2.26.2 Conflict of Interest

Date Published

The APS Values require examiners to deliver services impartially. Where examiners have a conflict of interest in relation to a specific case, there could be a perception that the service has not been delivered impartially.

In situations where examiners believe they have a conflict of interest, they should bring the case to the attention of a supervising examiner. If a conflict exists, the supervising examiner will allocate the case to another examiner who does not have a conflict. Similarly, supervising examiners or senior examiners should not supervise a case where they have a conflict of interest.

Conflict of interest can also arise as indicated below. Other situations should be brought to the attention of a supervising examiner.

Financial Interest as a Shareholder in a Company That is an Applicant for a Patent

Examiners should not examine an application if they hold shares in a company that is an applicant, since this may be perceived as improperly favouring the applicant. Similarly, where examiners are aware of a direct shareholding by a close family member, they should also abstain from examining the case.

An indirect financial interest, such as by membership of a superannuation fund that owns shares in a company, would not normally represent a conflict of interest.

Prior Involvement With the Applicant

Prior involvement with an applicant (or if there are reasons to believe a third party will oppose the application, with that third party) may raise concerns regarding a lack of impartiality. Examples are if the applicant is a friend, family member, colleague, recent former employee or, of course, the examiner themself. Consequently, in these situations examiners should not examine the case.

Where examiners were previously a customer of the applicant, that prior involvement does not represent a conflict of interest.

Prior Involvement With the Case

Issuing an adverse report on an application (or on a parent of an application) does not represent a conflict of interest.

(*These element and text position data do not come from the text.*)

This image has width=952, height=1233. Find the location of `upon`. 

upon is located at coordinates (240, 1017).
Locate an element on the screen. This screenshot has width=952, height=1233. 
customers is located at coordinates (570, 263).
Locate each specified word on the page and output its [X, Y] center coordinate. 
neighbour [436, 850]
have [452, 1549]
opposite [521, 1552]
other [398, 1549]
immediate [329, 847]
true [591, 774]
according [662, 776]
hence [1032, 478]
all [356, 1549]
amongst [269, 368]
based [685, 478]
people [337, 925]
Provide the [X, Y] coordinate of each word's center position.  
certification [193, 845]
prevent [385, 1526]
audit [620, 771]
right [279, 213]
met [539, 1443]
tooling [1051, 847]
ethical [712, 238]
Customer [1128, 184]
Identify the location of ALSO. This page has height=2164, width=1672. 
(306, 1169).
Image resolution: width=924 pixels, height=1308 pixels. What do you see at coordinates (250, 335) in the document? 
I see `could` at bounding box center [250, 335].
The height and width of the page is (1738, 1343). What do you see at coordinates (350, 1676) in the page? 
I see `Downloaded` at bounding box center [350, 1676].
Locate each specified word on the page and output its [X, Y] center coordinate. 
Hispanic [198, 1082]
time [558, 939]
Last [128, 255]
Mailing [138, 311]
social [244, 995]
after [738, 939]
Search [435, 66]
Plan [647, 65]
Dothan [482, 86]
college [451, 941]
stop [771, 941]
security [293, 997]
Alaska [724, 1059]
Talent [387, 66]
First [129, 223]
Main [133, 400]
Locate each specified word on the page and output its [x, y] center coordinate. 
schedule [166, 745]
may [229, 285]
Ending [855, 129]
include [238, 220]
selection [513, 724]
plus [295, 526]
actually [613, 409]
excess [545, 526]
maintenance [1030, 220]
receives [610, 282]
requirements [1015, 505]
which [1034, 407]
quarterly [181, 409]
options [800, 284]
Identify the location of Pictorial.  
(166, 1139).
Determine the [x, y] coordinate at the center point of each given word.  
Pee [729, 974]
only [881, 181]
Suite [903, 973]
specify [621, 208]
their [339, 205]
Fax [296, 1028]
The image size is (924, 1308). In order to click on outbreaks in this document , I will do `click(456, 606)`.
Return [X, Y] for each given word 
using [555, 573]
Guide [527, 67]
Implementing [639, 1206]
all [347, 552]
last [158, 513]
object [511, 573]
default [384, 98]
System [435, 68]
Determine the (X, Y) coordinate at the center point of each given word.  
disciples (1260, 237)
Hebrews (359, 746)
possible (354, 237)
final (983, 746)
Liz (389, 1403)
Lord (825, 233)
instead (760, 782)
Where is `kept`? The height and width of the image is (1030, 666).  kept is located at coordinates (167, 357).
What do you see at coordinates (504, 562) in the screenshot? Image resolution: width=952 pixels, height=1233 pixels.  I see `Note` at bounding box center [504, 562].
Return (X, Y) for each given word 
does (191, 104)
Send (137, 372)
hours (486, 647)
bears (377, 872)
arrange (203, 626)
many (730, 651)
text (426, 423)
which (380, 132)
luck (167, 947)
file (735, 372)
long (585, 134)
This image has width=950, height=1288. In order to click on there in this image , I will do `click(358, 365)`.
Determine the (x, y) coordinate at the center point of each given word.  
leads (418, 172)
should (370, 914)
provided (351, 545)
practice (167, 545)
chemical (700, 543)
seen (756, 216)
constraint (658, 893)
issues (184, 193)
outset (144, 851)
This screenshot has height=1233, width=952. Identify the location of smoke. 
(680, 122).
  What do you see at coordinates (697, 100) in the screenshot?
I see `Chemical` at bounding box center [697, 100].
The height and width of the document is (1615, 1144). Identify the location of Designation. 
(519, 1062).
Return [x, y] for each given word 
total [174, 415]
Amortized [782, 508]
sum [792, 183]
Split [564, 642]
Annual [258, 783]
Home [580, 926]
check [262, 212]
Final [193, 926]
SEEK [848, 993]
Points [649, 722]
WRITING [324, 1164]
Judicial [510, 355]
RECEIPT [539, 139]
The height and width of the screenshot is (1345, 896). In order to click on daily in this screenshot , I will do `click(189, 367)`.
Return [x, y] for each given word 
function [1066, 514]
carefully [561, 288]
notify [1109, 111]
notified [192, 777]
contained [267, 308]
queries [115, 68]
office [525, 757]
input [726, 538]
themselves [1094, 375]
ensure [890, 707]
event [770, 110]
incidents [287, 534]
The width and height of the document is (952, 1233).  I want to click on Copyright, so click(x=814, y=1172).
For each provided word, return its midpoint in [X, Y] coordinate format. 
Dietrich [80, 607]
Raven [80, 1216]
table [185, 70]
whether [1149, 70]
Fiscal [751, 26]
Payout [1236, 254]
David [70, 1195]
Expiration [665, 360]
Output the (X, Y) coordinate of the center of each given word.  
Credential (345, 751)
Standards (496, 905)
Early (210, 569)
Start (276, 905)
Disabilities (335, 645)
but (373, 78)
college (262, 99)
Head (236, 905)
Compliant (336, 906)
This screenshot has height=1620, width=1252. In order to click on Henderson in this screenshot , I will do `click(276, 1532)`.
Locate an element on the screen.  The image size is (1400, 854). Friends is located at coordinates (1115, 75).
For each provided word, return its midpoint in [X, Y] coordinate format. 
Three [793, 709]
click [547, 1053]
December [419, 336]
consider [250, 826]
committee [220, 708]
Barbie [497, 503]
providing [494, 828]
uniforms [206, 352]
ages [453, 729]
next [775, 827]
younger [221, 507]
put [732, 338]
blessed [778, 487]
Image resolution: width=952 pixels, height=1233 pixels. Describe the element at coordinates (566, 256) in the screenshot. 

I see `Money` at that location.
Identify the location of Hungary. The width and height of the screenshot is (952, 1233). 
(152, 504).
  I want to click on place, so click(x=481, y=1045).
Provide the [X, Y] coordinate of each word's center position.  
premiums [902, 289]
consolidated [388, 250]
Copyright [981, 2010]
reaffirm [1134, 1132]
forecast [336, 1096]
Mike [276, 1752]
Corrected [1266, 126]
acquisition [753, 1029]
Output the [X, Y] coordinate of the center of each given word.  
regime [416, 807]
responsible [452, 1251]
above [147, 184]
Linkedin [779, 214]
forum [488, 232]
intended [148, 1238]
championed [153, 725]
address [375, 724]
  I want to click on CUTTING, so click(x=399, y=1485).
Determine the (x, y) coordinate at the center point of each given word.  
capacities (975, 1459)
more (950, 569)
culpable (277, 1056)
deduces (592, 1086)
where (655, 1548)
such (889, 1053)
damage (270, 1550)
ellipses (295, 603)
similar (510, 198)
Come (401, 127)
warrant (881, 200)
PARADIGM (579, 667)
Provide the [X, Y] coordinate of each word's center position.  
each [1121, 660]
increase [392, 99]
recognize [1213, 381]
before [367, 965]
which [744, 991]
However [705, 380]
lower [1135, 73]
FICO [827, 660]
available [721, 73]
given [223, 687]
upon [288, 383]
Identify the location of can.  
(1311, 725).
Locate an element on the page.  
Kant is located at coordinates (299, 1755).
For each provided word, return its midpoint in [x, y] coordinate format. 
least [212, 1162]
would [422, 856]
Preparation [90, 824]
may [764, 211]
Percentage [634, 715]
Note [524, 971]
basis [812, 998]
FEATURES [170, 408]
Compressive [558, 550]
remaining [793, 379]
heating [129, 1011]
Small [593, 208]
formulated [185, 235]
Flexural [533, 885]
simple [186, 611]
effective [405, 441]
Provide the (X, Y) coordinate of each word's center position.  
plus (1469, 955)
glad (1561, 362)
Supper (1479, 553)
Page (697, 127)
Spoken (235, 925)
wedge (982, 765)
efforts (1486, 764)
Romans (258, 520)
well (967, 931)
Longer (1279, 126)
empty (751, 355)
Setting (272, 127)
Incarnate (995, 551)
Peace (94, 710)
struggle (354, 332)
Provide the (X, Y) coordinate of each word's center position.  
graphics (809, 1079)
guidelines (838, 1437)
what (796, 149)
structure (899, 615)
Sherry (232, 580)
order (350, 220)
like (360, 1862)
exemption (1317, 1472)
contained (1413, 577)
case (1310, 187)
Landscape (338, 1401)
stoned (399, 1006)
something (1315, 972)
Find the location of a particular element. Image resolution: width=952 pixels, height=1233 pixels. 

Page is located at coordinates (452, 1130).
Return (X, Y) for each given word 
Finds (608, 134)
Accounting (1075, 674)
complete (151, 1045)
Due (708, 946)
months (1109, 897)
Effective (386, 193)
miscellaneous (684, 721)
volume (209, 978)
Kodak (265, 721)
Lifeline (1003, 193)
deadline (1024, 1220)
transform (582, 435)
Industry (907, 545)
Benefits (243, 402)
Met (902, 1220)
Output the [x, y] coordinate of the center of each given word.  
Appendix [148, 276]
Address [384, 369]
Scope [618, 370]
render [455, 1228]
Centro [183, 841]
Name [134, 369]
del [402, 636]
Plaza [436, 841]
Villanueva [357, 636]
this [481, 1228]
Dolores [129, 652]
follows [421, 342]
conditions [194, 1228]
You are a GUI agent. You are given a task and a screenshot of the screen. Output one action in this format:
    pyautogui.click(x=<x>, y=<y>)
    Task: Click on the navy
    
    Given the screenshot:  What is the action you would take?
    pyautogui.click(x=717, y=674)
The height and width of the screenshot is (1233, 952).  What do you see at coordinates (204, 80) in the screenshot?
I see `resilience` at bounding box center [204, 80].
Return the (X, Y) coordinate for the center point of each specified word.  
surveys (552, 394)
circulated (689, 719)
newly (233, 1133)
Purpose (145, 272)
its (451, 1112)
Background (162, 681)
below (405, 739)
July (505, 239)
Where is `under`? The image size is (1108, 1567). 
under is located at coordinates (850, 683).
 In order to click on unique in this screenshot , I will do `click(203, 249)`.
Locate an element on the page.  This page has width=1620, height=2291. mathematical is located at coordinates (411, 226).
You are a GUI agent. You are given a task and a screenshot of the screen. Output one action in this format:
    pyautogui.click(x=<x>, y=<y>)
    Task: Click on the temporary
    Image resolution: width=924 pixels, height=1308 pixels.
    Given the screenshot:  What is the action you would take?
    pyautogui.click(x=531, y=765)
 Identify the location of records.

Examiners have knowledge of the legal and technical matters relevant to the examination of cases within their technology. This is an essential prerequisite to examination and is not a prejudgement of the case or any issues that may be raised. However, examiners must be prepared to consider arguments presented by applicants in relation to their specific case.

Rule of Necessity

Where the only examiner competent (on technical grounds) to examine an application is barred because of a conflict of interest, the matter should be referred to an Assistant General Manager to decide whether necessity requires that the case be examined in spite of the conflict.

Case Law

The rules that govern bias of judges do not apply as strictly to administrators. However, some guidance may be drawn from the following cases:

  • Dimes v Grand Junction Canal Co Proprietors [1852] 3 HLC 759;
  • Dickason v Edwards (1910) 10 CLR 243;
  • R v Commonwealth Conciliation and Arbitration Commission; Ex parte Angliss Group (1969) 122 CLR 546;

  • Cleworth v Barrow (1978) 20 ALR 359;
  • Builders' Registration Board of Qld v Rauber (1983) 47 ALR 55; and
  • Dovade Pty Ltd v Westpac Banking Group [1999] NSWCA 113.